Tafferugli davanti alla Casa Bianca

Anche a Washington è stato introdotto il coprifuoco, che interessa ormai una trentina di città Usa. Continuano le proteste davanti alla Casa Bianca, dove non sono mancati momenti di tensione. La polizia ha utilizzato gas lacrimogeni e spray urticanti per disperdere la folla. I manifestanti però, nonostante i tentativi degli agenti, non hanno lasciato la zona e proseguono i tafferugli con le forze dell’ordine.

Intanto sono state spente le luci che illuminano la Casa Bianca. Secondo quanto riporta il New York Times, Donald Trump, venerdì, era stato portato in un bunker sotterraneo, quando le proteste davanti alla Casa Bianca erano diventate particolarmente violente.

Arrestata la figlia del sindaco di New York

Migliaia di persone hanno invaso New York, anche qui sono stati registrati momenti di tensione: un’auto è stata bruciata vicino a Union Square. È stata arrestata Chiara de Blasio, la figlia 25enne del sindaco di New York. Lo riporta il New York Post.
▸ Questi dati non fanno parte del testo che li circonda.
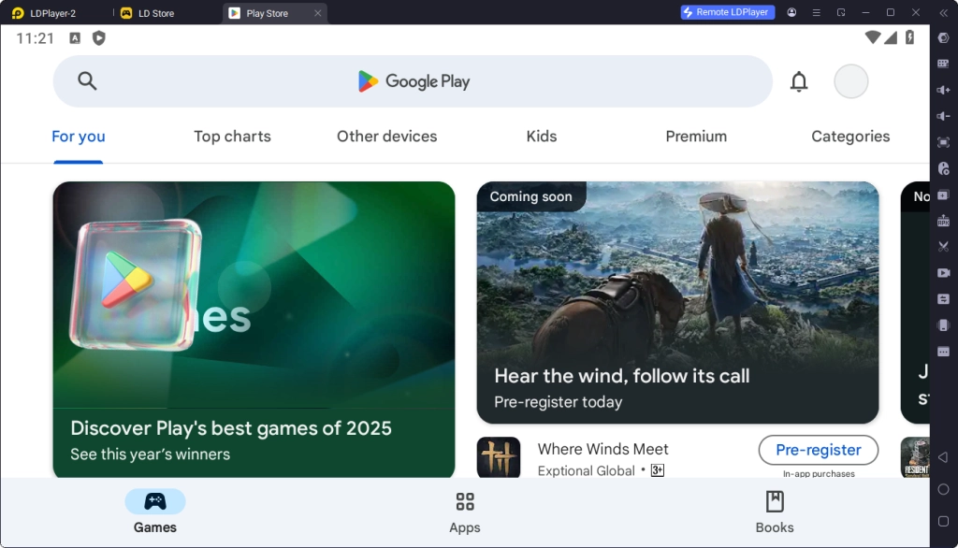Open the shared folder sidebar icon
The height and width of the screenshot is (548, 958).
[943, 296]
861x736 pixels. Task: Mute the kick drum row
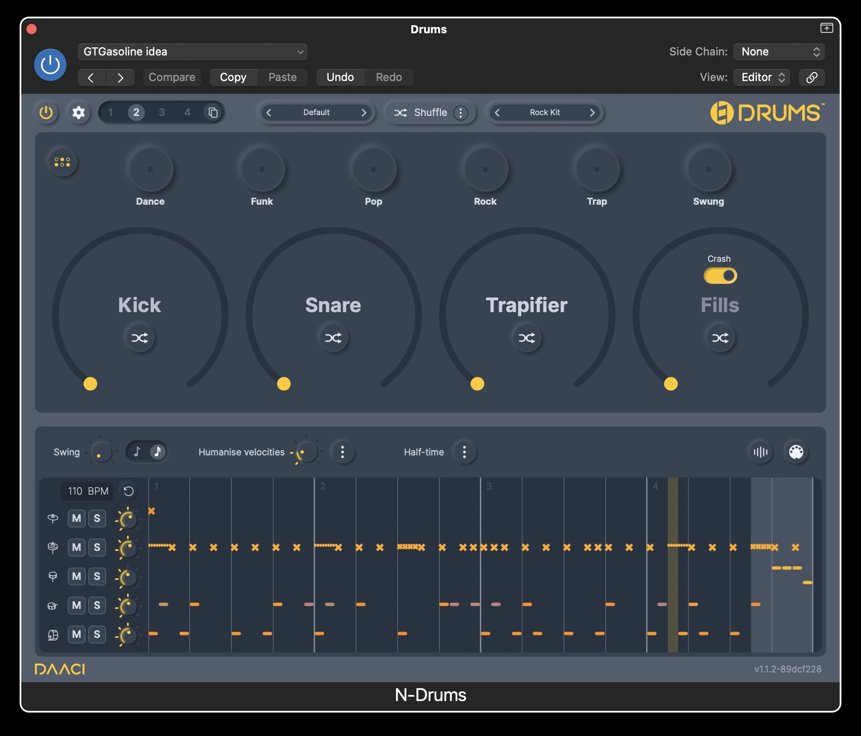point(77,634)

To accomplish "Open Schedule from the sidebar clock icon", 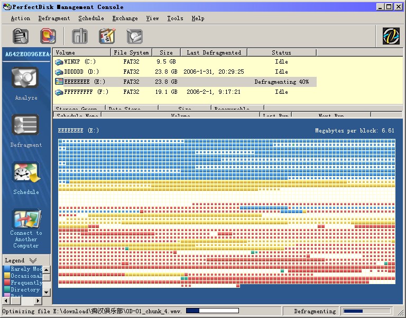I will tap(25, 173).
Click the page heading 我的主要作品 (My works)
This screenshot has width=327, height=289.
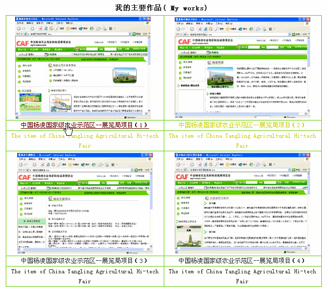[x=161, y=7]
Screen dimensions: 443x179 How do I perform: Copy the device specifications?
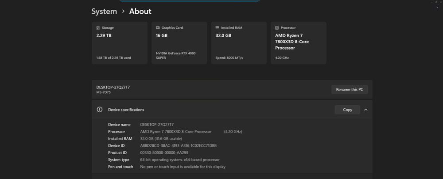[348, 110]
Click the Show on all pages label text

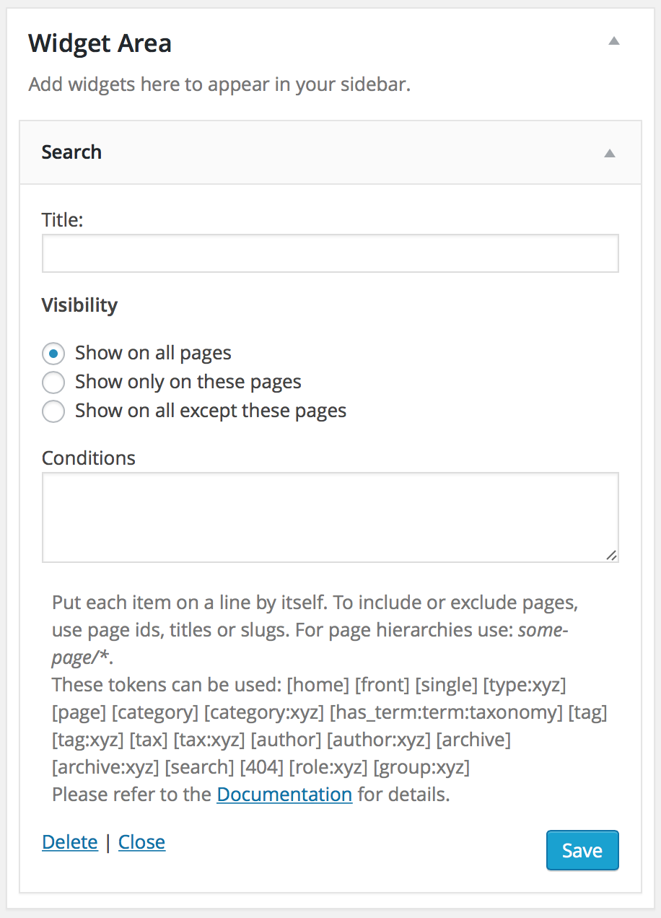pyautogui.click(x=153, y=353)
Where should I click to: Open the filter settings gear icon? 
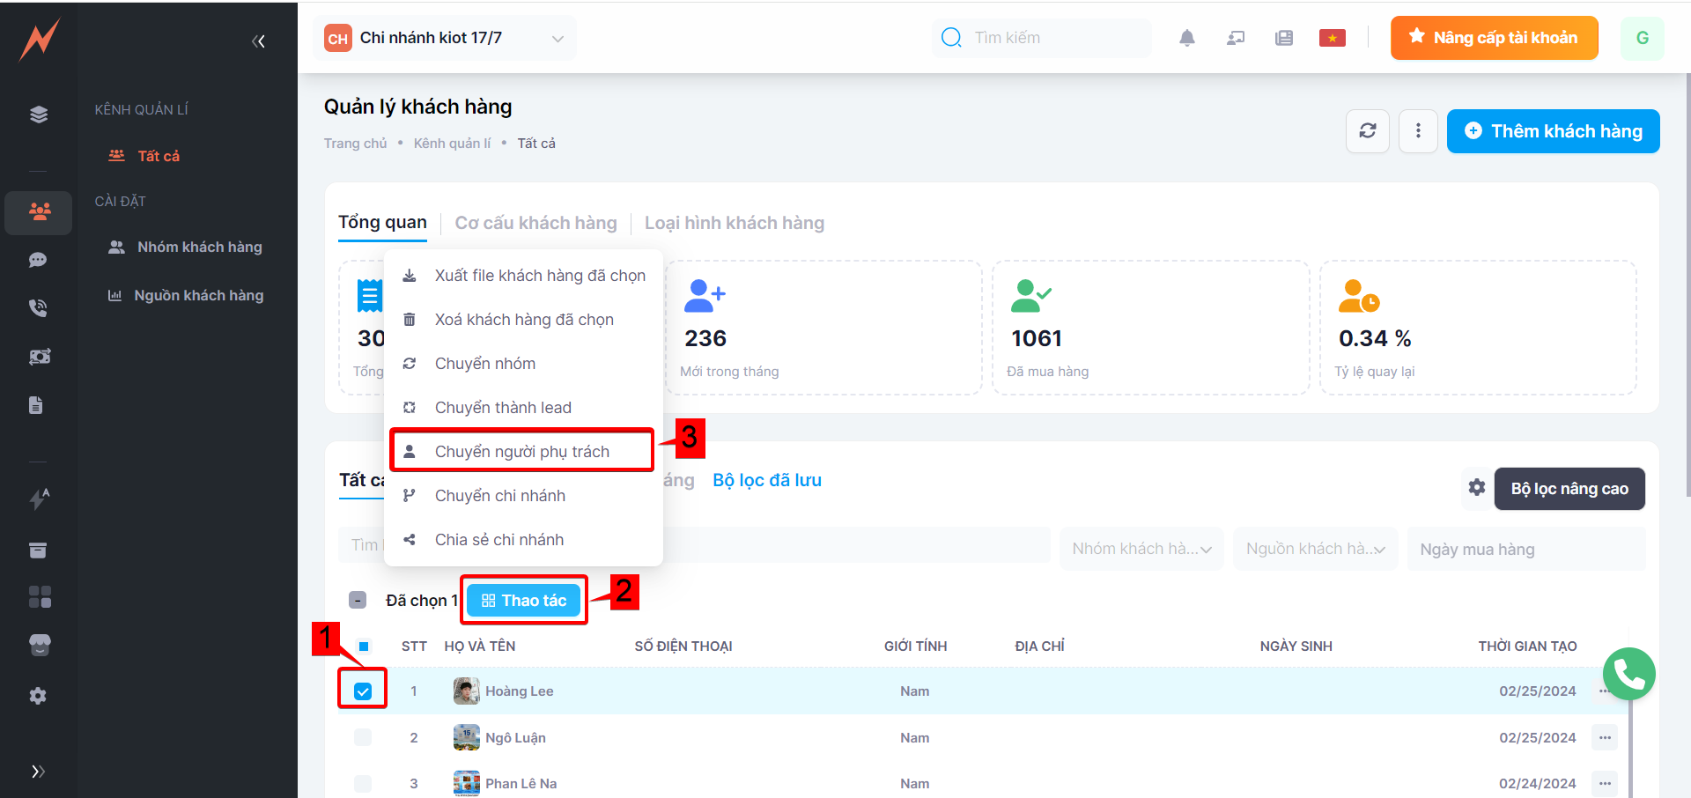[1476, 488]
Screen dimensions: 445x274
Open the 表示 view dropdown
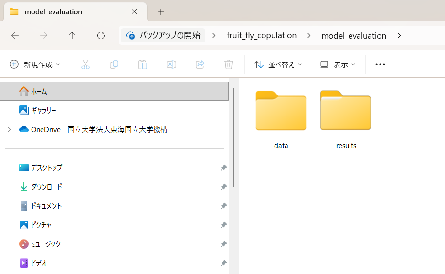[338, 64]
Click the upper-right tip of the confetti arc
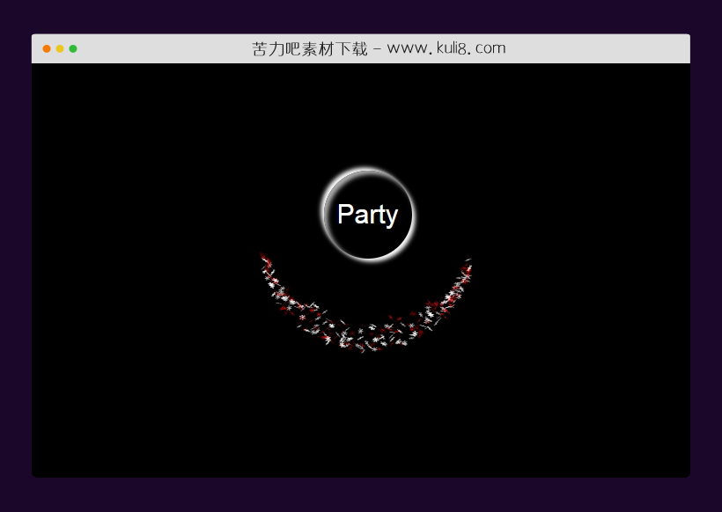Screen dimensions: 722x512 (467, 261)
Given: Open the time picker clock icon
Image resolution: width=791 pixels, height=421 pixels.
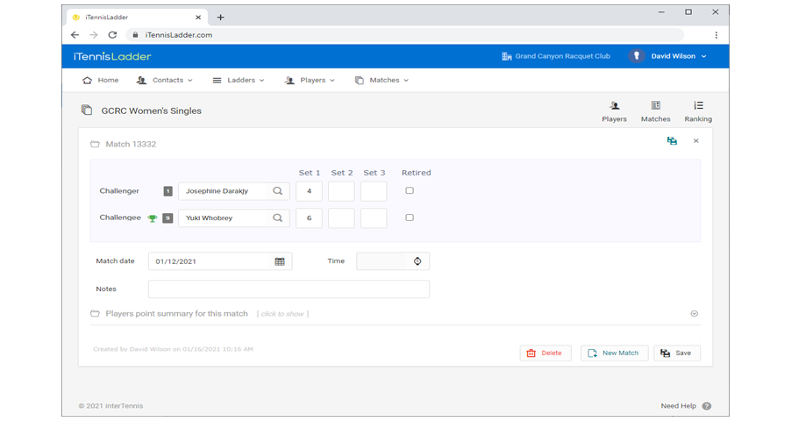Looking at the screenshot, I should (x=417, y=261).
La giovane è stata arrestata dopo che la polizia ha dichiarato illegale un assembramento tra la 12esima strada e Broadway, dove erano scoppiati tafferugli.

Trump minaccia di far intervenire l’esercito

Donald Trump ha minacciato di far intervenire l’esercito se i governatori non useranno il pugno duro contro i manifestanti. «Varcare i confini di Stato per incitare alla violenza è un crimine federale! I governatori e i sindaci liberal devono diventare più duri o il governo federale interverrà e farà quello che deve essere fatto, e questo include il potere illimitato del nostro esercito e molti arresti. Grazie!», ha twittato il presidente Usa. Oggi, 1 giugno, Donald Trump dovrebbe tenere una video conferenza con i governatori.

Il capo della polizia rende omaggio a Floyd

Il capo della polizia di Minneapolis, Medaria Arradondo, il primo afroamericano a ricoprire questo ruolo, è andato sul luogo dove è morto George Floyd e alla Cnn ha detto che la famiglia della vittima chiede l’arresto degli altri tre poliziotti coinvolti, che erano sul posto insieme all’agente Derek Chauvin, arrestato con l’accusa di omicidio. «Il silenzio e l’inazione sono complicità. La morte di Floyd è stata una violazione di umanità», ha detto Medaria Arradondo.

Polizia della Florida si inginocchia in omaggio a Floyd

Anche la polizia della Florida ha reso un omaggio simbolico alla morte di Floyd. In segno di scuse, gli agenti si sono inginocchiati per le strade della città.